• EXCERPT PROVIDED:
I would love to use it but I loathe subscriptions, especially for something I’d need work to pay for. I would happily pay a one-time $50-100 and get a perpetual license so I don’t have to deal with the headache…
IMO if Docker is important to you then Orbstack is worth it.

The debug shell feature alone makes it better than any alternative, and hopefully that subscription money is put towards more unique features.

https://docs.orbstack.dev/features/debug

if i understood that page, debug shell is... "exec" with a nicer .bashprofile and injected text editor binary???
It's installing additional packages which may not have been included in your base image.

> Debug Shell works by injecting a debugging environment using: > NixOS for a large package collection, and flexibility with filesystem paths

https://orbstack.dev/blog/debug-shell?utm_source=relnotes

It's an alternative to https://docs.docker.com/reference/cli/docker/debug/, which is also a paid feature.

Debugging slim or distroless images is quite the pain, so a tool like this is worth it if you're frequently working on such images.

Orbstack is wicked good. I love it. I compile to 4 platforms with it (Ubuntu/Mac x x86_64/arm) and it's the fastest emu/docker thing.
Of course Orbstack is fast, it uses LXD, not actual VMs. In fact, Orbstack on Mac is what made me switch to LXD (Incus) on Linux to replace Docker and virt-manager.
Wrong, Orbstack does use VMs.

https://docs.orbstack.dev/architecture

> OrbStack uses a lightweight Linux virtual machine with a shared kernel to minimize overhead and save resources, similar to WSL 2 (Windows Subsystem for Linux).

No. It uses a VM to virtualize a Linux kernel running LXD containers. Those are not virtual machines.

https://github.com/orbstack/orbstack/issues/461#issuecomment...

The VM you just referred to is a virtual machine, that’s what VM stands for.

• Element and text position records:
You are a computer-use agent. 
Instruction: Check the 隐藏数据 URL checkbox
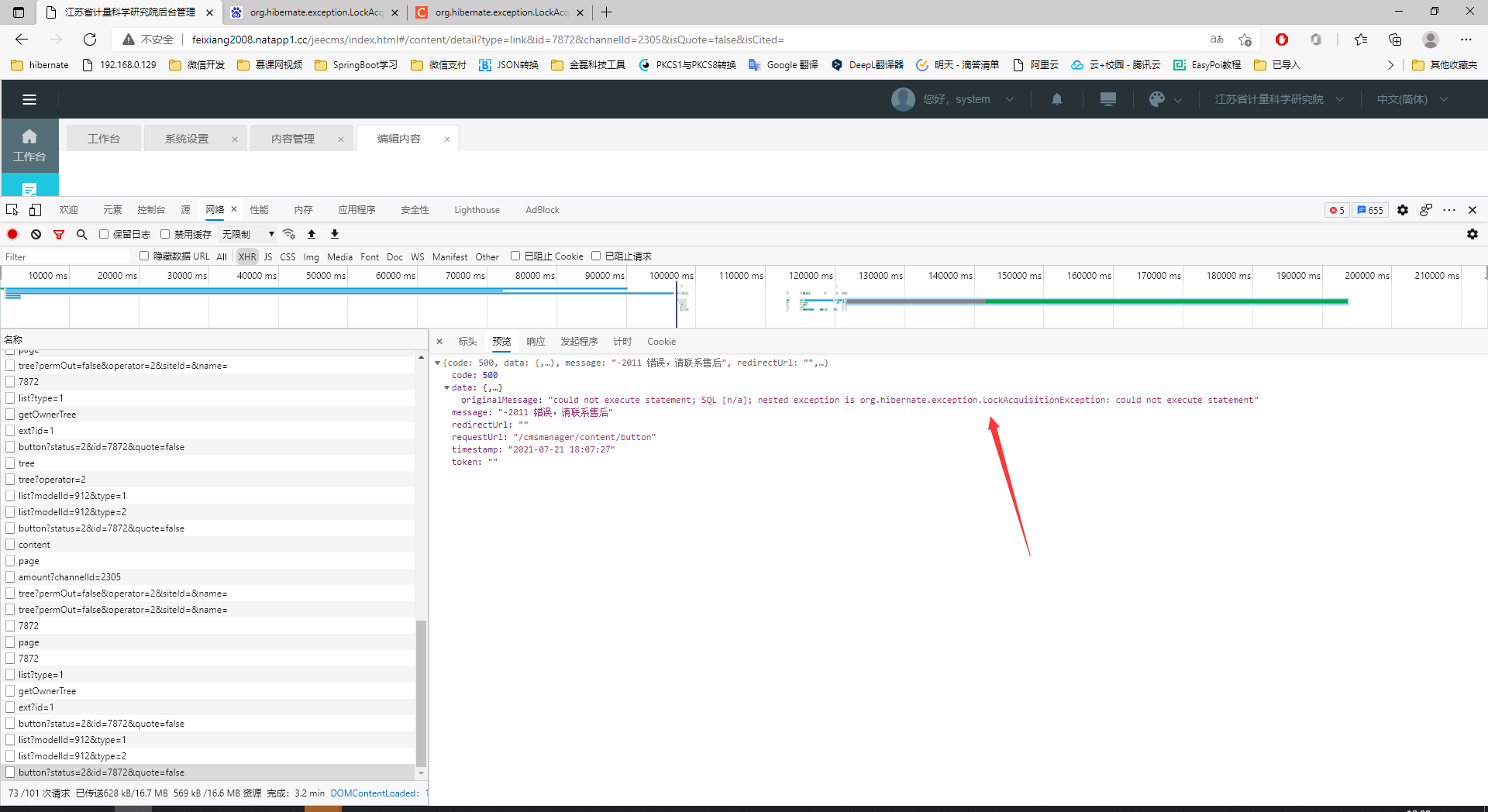click(x=144, y=256)
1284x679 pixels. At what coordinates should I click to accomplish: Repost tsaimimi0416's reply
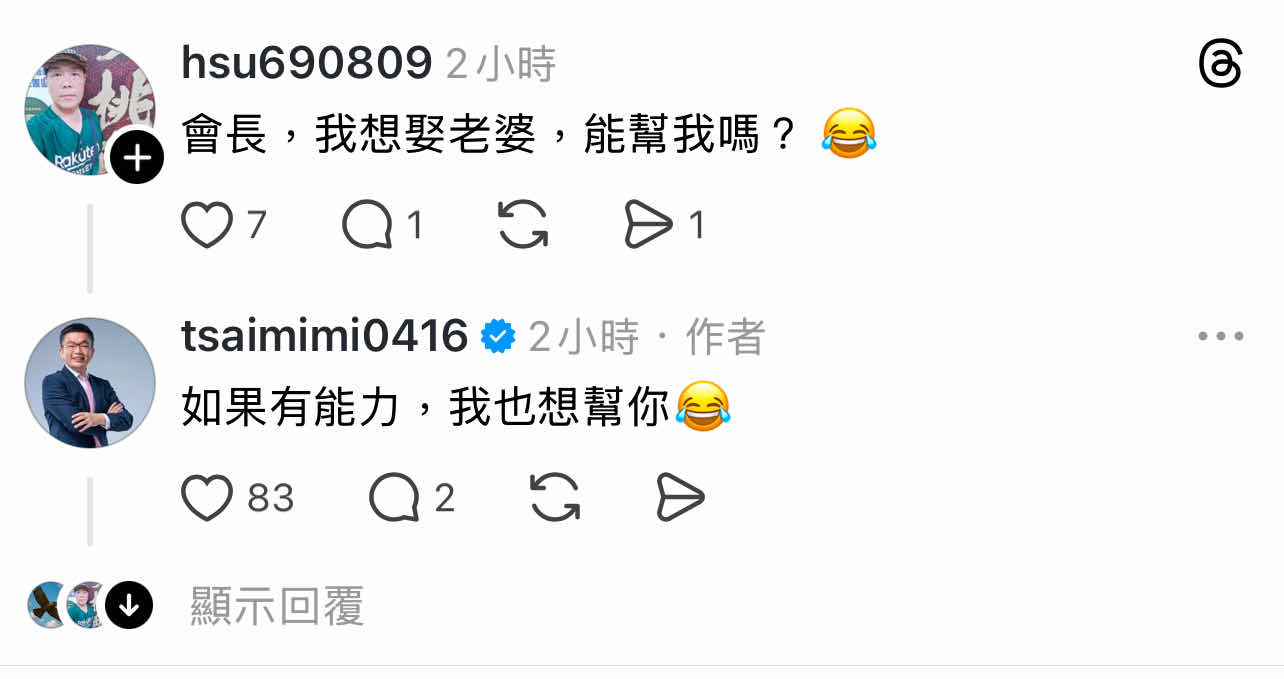click(555, 498)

• REQUIREMENTS:
1. In the OrbStack discussion, what payment would the first commenter happily make instead of a subscription?
2. Extend the OrbStack discussion, picking up right after its final sentence.
The records are separate material and have nothing to do with the OrbStack discussion.

• ANSWER LIST:
1. A one-time $50-100 for a perpetual license.

2.
I think you forgot how this thread got started:

> If you’re on macOS, then Orbstack is a nice alternative to Docker Desktop

We’re talking about running OCI (“Docker compatible”) images. The page you just linked to makes it apparent that you are talking about something orthogonal: OrbStack’s “machines” feature (https://docs.orbstack.dev/machines/).

The original topic is that OrbStack’s support for Docker containers is fast (implied: faster than Docker for Desktop), which cannot be explained by the lack of a VM, as both use a Linux VM to run one or more Docker containers.

lxd supports containers and virtual machines
colima is also good https://www.swyx.io/running-docker-without-docker-desktop

also no affiliation and have not tried orbstack

Colima offers the best experience for docker alternative. LIMA offers the equivalent of WSL, where both docker and podman are supported. I like LIMA a lot as I deal with both, but COLIMA rocks for simplicity. I think COLIMA + Container Desktop are perfect replacement on mac for traditional Docker Desktop users.
Colima has been great to support x86 images on Apple Silicon like OracleDB 19, instead of building arm64 images.

The flexibility of container runtimes and host architecture (via QEMU) has proven useful.

Yeah, I use this to support extremely old C++ project on x86_64 docker images and it's tolerable if not speedy.
Switched to it, and paid for the license. I agree with others about not wanting to get subcriptioned to death, but I feel like it's worth $8/month.

I've also used Colima, and if Orbstack wasn't an option, I'd be happy to keep using it.

It's nice, but only for personal use.

Be aware that you need a license if you use it at work.

As is true with a lot of developer tooling. Including Docker Desktop itself.
Another enthusiastic +1 for OrbStack. It's fantastic.
GPU support would be a real benefit, but for anything not needing that, Orbstack's become my strong preference.
Is there anything you can actually _do_ with the Apple GPUs outside of macOS? I know the Asahi Linux person was working on a driver for it, but is it in a useful state?
Yes. In fact it's accelerated and supports OpenGL 4.6 while macOS tops at OpenGL 4.1, and really mostly only supports Metal nowadays. With Asahi you can use OpenGL and Vulkan.

https://arstechnica.com/gadgets/2024/02/asahi-linux-projects...

Oh neat! Thanks for the tip!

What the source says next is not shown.